▸ PASSAGE FOR REVIEW:
Organic revenue for the fourth quarter of fiscal 2021 was down 13.7% compared with the prior year, primarily driven by the continued impact of COVID-19. Business unit organic revenue growth rates compared with the prior year were as follows
4th Quarter 2021 Organic
Plasma (28.3%)
Hospital 11.7%
Blood Center (9.8%)
Net business unit revenue (14.3%)
Service 19.4%
Total net revenue (13.7%)
Within Hospital, organic revenue growth in the Hemostasis Management product line was 19.1% in the fourth quarter of fiscal 2021 compared with the prior year.
Fourth quarter fiscal 2021 adjusted gross margin was 50.0%, down 30 basis points compared with the prior year. The primary drivers of this decline were higher inventory related charges, the impact of recent divestitures and unfavorable pricing and product mix mainly due to the impact of COVID-19, partially offset by recent acquisitions and productivity savings from the Operational Excellence Program and lower depreciation.
Adjusted operating expenses in the fourth quarter of fiscal 2021 were $81.9 million, up $9.2 million, or 12.7%, compared with the prior year. The increase in adjusted operating expenses
was primarily driven by an increase in variable compensation and the acquisition of Cardiva Medical, Inc. ("Cardiva Medical"), partially offset by productivity savings and cost containment actions to help offset the negative effects of COVID-19. Adjusted operating income for the fourth quarter of fiscal 2021 was $30.5 million, down $16.8 million or 35.5%, and adjusted operating margin was 13.5%, down 630 basis points when compared with fiscal 2020. The adjusted income tax rate was 12% in the fourth quarter of fiscal 2021 compared with an adjusted income tax rate of 18% in fiscal 2020.
Fourth quarter fiscal 2021 adjusted net income was $23.9 million, down $11.5 million or 32.5%, and adjusted earnings per diluted share was $0.46, down 33.3% when compared with fiscal 2020.

▸ Pixel coordinate grounding rows:
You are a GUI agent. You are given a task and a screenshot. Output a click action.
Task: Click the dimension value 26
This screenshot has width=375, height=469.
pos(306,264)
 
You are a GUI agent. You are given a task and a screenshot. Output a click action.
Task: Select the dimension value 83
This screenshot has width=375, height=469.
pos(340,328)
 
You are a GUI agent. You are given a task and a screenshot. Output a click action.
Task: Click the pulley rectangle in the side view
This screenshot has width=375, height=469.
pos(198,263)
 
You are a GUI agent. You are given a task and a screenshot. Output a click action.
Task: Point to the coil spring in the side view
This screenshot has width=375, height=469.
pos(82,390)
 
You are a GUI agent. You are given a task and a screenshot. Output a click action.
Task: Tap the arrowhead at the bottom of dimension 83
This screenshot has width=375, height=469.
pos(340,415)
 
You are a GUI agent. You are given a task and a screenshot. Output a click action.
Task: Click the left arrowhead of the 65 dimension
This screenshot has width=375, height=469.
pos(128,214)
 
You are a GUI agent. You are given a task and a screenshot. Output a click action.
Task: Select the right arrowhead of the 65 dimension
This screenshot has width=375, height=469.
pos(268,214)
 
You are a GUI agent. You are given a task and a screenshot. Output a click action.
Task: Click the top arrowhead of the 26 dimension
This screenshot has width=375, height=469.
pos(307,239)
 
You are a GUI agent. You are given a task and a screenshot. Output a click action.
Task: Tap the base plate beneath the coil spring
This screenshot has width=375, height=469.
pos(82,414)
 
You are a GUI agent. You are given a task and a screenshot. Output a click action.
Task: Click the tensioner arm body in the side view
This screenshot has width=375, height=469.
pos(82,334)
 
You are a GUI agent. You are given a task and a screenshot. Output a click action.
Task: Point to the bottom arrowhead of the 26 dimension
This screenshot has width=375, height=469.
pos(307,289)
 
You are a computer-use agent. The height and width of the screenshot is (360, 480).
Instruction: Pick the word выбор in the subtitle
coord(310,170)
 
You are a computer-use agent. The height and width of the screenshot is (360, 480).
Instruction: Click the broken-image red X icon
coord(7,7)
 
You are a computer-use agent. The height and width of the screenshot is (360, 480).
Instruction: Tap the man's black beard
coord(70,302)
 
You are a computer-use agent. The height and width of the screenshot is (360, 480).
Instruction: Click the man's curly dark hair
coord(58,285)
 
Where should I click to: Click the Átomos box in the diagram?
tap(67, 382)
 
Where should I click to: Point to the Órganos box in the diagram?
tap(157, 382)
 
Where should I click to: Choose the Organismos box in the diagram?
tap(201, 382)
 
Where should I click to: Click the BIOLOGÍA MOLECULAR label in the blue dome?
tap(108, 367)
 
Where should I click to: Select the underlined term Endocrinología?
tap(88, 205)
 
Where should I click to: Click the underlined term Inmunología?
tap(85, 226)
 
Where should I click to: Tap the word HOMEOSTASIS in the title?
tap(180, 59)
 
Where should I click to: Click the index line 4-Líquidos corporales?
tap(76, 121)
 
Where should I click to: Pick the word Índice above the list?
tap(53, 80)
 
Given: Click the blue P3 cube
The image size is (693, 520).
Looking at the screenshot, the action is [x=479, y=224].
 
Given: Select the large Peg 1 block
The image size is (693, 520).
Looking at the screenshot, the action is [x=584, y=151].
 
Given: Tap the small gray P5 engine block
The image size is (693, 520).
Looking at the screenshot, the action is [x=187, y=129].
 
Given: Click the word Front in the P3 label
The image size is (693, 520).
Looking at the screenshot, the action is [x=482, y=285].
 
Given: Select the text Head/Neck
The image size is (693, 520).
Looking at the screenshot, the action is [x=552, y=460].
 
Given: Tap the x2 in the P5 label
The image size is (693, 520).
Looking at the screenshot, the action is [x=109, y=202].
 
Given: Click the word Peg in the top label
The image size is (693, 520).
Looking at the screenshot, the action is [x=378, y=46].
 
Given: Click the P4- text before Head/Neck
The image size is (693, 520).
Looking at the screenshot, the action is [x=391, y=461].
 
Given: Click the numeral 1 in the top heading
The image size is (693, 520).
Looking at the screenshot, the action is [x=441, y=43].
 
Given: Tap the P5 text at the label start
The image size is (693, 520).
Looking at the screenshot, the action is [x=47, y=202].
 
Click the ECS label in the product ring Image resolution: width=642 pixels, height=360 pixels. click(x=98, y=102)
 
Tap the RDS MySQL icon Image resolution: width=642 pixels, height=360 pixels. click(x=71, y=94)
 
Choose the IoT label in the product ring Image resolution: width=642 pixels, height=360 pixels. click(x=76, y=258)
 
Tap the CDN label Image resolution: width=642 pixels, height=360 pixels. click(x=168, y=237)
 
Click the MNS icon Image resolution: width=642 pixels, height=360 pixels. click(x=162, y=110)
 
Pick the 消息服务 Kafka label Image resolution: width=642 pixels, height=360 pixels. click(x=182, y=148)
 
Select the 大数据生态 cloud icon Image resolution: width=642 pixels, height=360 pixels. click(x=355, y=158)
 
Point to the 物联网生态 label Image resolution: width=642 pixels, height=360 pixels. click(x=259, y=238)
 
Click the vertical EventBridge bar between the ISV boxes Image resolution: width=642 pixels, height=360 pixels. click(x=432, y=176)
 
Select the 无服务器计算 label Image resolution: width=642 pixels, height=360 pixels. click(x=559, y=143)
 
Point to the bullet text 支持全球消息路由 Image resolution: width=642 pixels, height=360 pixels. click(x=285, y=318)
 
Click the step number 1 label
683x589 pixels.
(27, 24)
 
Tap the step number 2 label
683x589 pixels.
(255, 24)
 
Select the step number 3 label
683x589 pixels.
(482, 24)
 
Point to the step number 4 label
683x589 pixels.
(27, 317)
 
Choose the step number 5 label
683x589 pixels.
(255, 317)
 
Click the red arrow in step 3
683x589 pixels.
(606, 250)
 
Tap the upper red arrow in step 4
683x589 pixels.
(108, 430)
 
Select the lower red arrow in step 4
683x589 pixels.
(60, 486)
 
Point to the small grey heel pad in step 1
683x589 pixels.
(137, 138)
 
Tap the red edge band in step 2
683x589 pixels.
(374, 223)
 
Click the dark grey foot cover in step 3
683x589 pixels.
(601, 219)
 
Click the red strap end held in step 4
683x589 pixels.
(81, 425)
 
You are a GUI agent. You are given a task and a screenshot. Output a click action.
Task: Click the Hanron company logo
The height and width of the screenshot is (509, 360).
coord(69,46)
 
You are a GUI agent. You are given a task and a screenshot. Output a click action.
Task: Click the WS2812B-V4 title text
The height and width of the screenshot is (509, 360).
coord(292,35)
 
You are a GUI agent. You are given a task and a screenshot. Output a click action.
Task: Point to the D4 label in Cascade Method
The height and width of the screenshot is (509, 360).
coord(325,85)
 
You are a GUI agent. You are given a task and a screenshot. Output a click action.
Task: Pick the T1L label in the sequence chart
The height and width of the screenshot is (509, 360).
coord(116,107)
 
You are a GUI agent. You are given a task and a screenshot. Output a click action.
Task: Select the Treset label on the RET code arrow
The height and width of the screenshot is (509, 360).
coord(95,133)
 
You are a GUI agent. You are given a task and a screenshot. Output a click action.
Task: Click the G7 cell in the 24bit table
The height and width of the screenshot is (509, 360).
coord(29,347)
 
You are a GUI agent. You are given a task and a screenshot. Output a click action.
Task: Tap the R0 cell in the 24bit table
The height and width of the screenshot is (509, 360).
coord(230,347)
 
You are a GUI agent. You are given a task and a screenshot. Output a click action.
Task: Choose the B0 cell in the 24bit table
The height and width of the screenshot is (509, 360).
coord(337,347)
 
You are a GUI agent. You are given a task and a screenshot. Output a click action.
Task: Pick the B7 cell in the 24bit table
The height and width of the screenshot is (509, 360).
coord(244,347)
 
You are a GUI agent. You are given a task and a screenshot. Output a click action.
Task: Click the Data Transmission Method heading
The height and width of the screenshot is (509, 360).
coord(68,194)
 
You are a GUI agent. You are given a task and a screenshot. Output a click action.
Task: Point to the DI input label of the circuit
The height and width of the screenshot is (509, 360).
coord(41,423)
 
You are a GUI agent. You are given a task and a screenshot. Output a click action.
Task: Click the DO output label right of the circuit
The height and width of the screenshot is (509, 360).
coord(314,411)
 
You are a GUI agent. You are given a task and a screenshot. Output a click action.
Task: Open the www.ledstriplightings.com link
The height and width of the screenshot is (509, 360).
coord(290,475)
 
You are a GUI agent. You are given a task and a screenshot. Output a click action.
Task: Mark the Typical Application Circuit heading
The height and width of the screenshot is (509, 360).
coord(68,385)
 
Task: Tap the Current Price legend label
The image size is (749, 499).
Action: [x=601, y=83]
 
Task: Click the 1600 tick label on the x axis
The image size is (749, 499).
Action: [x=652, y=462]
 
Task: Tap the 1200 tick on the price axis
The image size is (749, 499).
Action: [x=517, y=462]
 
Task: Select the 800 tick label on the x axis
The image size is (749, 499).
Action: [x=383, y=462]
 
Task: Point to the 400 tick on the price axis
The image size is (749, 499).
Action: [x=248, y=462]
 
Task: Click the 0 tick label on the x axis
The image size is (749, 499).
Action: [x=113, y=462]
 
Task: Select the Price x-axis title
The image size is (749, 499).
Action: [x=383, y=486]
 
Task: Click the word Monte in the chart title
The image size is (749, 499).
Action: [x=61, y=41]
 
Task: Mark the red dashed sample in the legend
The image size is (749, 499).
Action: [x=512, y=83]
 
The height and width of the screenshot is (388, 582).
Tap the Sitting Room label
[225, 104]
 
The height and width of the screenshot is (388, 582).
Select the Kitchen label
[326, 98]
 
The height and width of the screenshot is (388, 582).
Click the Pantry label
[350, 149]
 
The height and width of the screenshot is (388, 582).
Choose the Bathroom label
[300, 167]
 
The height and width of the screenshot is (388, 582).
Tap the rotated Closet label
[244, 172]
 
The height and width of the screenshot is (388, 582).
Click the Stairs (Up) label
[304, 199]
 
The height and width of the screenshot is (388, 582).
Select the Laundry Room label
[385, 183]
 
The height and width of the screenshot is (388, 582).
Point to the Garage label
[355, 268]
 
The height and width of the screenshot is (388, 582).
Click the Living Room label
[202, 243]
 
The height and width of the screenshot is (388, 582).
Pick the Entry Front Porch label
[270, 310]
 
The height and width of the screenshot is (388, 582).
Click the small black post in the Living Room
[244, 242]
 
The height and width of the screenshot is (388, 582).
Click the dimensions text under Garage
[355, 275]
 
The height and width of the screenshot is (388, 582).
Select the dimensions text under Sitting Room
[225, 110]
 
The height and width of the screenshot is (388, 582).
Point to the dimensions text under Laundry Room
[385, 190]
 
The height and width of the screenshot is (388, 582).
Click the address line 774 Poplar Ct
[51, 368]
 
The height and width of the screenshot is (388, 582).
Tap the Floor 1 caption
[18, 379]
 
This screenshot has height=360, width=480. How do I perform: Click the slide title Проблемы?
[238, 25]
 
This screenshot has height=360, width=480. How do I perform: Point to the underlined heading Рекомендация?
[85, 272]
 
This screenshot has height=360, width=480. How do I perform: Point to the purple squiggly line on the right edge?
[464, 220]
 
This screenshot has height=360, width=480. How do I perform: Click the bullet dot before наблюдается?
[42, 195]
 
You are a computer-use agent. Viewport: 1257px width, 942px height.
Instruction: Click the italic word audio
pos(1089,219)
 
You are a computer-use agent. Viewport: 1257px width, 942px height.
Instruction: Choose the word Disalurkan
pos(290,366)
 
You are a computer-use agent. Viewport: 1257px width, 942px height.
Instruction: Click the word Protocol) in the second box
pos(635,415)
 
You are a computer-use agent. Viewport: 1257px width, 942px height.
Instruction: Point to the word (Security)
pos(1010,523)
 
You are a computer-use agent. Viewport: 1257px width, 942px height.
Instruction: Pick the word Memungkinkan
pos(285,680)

▸ THINGS TO DO:
(1) In the fourth-quarter results text, rewrite the part that opens with the words containing "Organic revenue for" and closes with "Blood Center (9.8%)". Rename "Plasma" to "Plasma Products".
(2) Write what comes next in the fourth-quarter fiscal 2021 results text, picking up right after its last sentence.

▸ TASK RESPONSES:
(1)
Organic revenue for the fourth quarter of fiscal 2021 was down 13.7% compared with the prior year, primarily driven by the continued impact of COVID-19. Business unit organic revenue growth rates compared with the prior year were as follows
4th Quarter 2021 Organic
Plasma Products (28.3%)
Hospital 11.7%
Blood Center (9.8%)

(2)
BALANCE SHEET AND CASH FLOW
Cash on hand at April 3, 2021 was $192.3 million, an increase of $55.0 million since March 28, 2020. Cash flow from operating activities was $108.8 million and free cash flow before restructuring and turnaround funding requirements was $99.2 million during fiscal 2021, compared with $158.2 million and $139.4 million, respectively, in fiscal 2020. During fiscal 2021, cash flow from operating activities and free cash flow before restructuring and turnaround funding requirements included a $54.3 million payment for a compensation-related liability as part of the Cardiva Medical acquisition. The total purchase price paid for Cardiva Medical was reduced by the amount of this liability.
During fiscal 2021, the Company also received $439.1 million of net cash from the issuance of convertible notes and $44.6 million of net cash from divestitures. The Company utilized $434.8 million of cash for acquisitions and reduced net borrowings under its revolving credit line and long-term debt facility by $60.0 million and $21.9 million, respectively, during fiscal 2021.
RESTRUCTURING AND TURNAROUND COSTS, DEAL AMORTIZATION, ASSET IMPAIRMENTS, TRANSACTION AND INTEGRATION COSTS
The Company incurred restructuring and turnaround costs of $4.1 million in the fourth quarter of fiscal 2021 compared with $6.3 million in fiscal 2020 and deal amortization expenses of $8.6 million in the fourth quarter of fiscal 2021 compared with $8.1 million in fiscal 2020.
In addition, during the fourth quarter of fiscal 2021, the Company incurred an asset impairment of $20.9 million in connection with the recent announcement of CSL Plasma, Ltd.'s intent not to renew its long-term supply agreement with the Company following the expiration of its current term in June 2022. The Company also incurred transaction and integration costs of $18.3 million, primarily associated with the acquisition of Cardiva Medical, during the fourth quarter of fiscal 2021.
FISCAL 2022 GUIDANCE
The Company issued its GAAP total revenue growth guidance of 13 - 18% and organic revenue growth guidance as follows
Organic 1
Total revenue 8 - 12%
Plasma revenue 15 - 25%
Hospital Revenue 15 - 20%
Blood Center revenue (6 - 8%)
1 Excludes the impact of currency fluctuation, strategic exits of product lines, acquisitions and divestitures and the impact of the 53rd week in fiscal 2021. Reconciliations of reported to organic revenue are provided in the schedules accompanying this release and in the analytical tables referenced below.
Total company GAAP revenue guidance includes $65 - $75 million revenue related to our Cardiva Medical Vascular Closure devices. Hospital organic revenue guidance includes a Hemostasis Management organic revenue growth in the mid-twenties.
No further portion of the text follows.